TASK DIRECTIONS:
This exercise calls for an exact copy of the listing below.

Top of DATA RECORDS

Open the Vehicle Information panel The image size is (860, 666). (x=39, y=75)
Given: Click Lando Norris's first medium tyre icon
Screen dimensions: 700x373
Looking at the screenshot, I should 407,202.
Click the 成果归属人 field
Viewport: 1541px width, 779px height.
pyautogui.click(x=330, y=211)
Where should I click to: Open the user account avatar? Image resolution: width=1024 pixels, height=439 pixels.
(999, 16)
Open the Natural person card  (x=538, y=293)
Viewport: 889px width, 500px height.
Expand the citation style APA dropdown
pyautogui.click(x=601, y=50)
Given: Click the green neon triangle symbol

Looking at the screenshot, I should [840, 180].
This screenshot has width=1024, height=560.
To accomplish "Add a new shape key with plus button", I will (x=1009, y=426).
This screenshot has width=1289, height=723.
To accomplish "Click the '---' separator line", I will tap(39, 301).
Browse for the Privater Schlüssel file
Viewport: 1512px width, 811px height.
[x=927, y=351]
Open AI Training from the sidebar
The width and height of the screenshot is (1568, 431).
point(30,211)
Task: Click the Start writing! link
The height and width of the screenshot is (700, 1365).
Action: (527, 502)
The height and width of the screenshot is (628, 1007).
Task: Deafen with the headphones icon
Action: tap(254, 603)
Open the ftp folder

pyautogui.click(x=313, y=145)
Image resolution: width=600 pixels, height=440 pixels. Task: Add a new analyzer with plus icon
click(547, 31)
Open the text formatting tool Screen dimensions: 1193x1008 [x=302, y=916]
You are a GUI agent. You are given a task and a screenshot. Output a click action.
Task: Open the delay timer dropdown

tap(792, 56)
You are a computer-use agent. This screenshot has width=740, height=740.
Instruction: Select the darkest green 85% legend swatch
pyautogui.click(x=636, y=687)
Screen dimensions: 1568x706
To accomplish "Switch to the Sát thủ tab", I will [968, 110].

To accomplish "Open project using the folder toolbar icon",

Bottom of DATA RECORDS

RESPONSE:
Open the Vehicle Information panel The image size is (860, 666). (x=39, y=75)
Given: Click Lando Norris's first medium tyre icon
Screen dimensions: 700x373
Looking at the screenshot, I should 407,202.
Click the 成果归属人 field
Viewport: 1541px width, 779px height.
pyautogui.click(x=330, y=211)
Where should I click to: Open the user account avatar? Image resolution: width=1024 pixels, height=439 pixels.
(999, 16)
Open the Natural person card  (x=538, y=293)
Viewport: 889px width, 500px height.
Expand the citation style APA dropdown
pyautogui.click(x=601, y=50)
Given: Click the green neon triangle symbol

Looking at the screenshot, I should [840, 180].
This screenshot has width=1024, height=560.
To accomplish "Add a new shape key with plus button", I will (x=1009, y=426).
This screenshot has width=1289, height=723.
To accomplish "Click the '---' separator line", I will tap(39, 301).
Browse for the Privater Schlüssel file
Viewport: 1512px width, 811px height.
[x=927, y=351]
Open AI Training from the sidebar
The width and height of the screenshot is (1568, 431).
point(30,211)
Task: Click the Start writing! link
The height and width of the screenshot is (700, 1365).
Action: (527, 502)
The height and width of the screenshot is (628, 1007).
Task: Deafen with the headphones icon
Action: tap(254, 603)
Open the ftp folder

pyautogui.click(x=313, y=145)
Image resolution: width=600 pixels, height=440 pixels. Task: Add a new analyzer with plus icon
click(547, 31)
Open the text formatting tool Screen dimensions: 1193x1008 [x=302, y=916]
You are a GUI agent. You are given a task and a screenshot. Output a click action.
Task: Open the delay timer dropdown

tap(792, 56)
You are a computer-use agent. This screenshot has width=740, height=740.
Instruction: Select the darkest green 85% legend swatch
pyautogui.click(x=636, y=687)
Screen dimensions: 1568x706
To accomplish "Switch to the Sát thủ tab", I will [968, 110].

To accomplish "Open project using the folder toolbar icon",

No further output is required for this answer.